Deb, I'd like to send your question here. So Deb Shiano asks, so whenever you access the skill, it will perform that specified skill with whatever you give it to access. Yes.
Yeah. Yeah. I'm trying to get the cover letter customizer into a good point because I think this will be a better skill to test.
The truth is they're also relatively good at recognizing I need to call that skill. Yeah. Yeah. Grant and I both still tell it to call the skill because two times out of 10, they don't, if you just assume it will. But normally, I just say something like, hey, call my blog article skill or whatever it is, and it knows.
So what's funny is, so basically, my chat is being very... like reasonable with what's requesting from me, what it needs from me before it can actually do this.
I hear you, Grant. That's my favorite response.

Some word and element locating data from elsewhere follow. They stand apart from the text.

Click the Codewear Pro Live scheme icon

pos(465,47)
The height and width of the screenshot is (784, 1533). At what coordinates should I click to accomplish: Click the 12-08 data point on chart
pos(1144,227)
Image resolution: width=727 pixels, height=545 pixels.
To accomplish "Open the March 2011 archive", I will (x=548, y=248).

Basically, I was like, just make it up. This is for a demo. But it was asking for specific information it needed for me so it didn't hallucinate, which I actually really respect. I'm glad that it did that. Same.

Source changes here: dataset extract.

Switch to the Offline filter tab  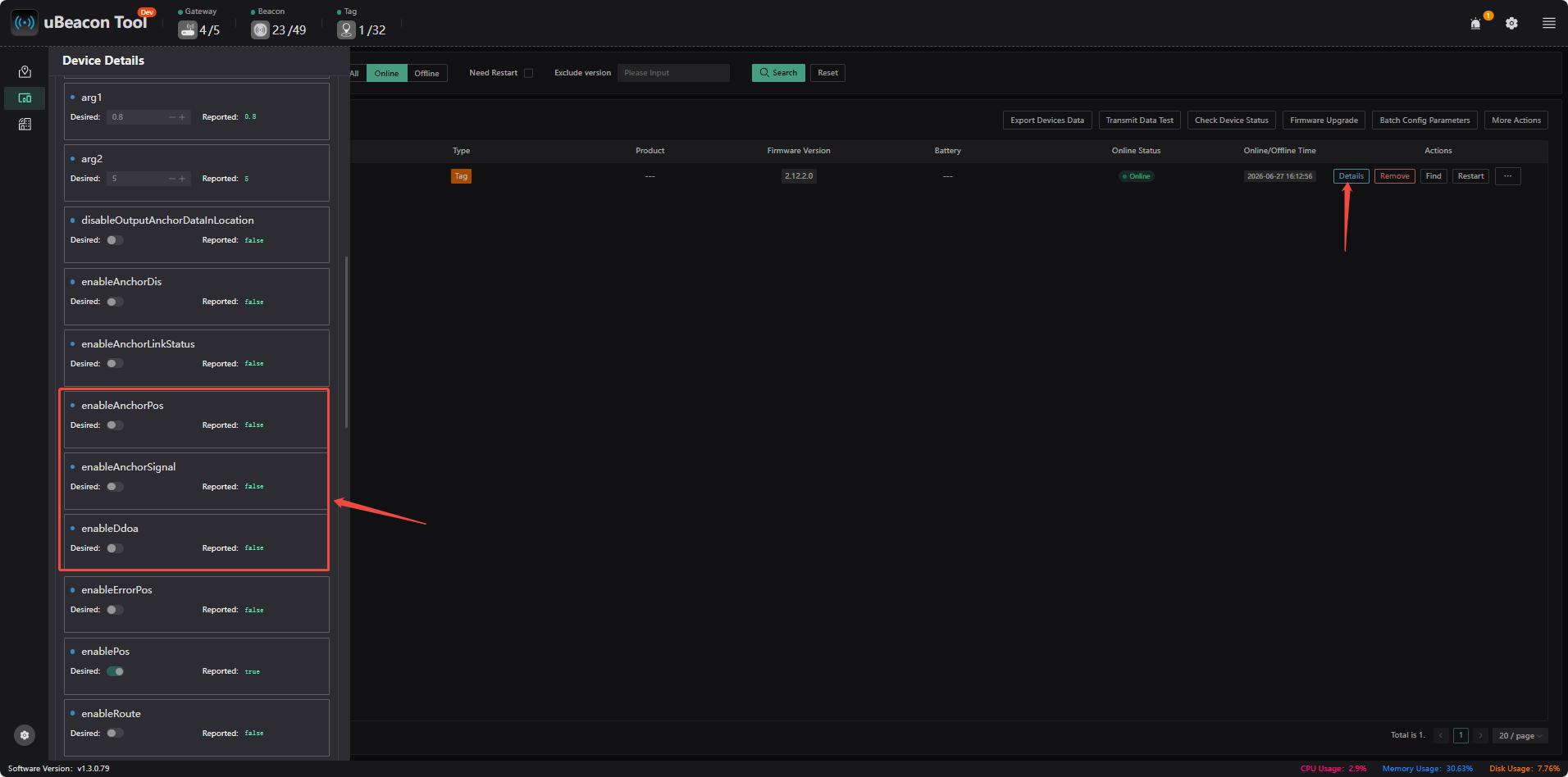426,73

That's a thing I didn't do a year ago. Stop and ask questions.
So what I'm about to do is I'm about to have it reverse engineer this chat where I wrestle with it. I try to get it to give me exactly what I want. What I want is I want it to give me the exact jobs that I am qualified for. And I wanted to write custom cover letters for each of those jobs. And I wanted to do that every time I start my day or whatever.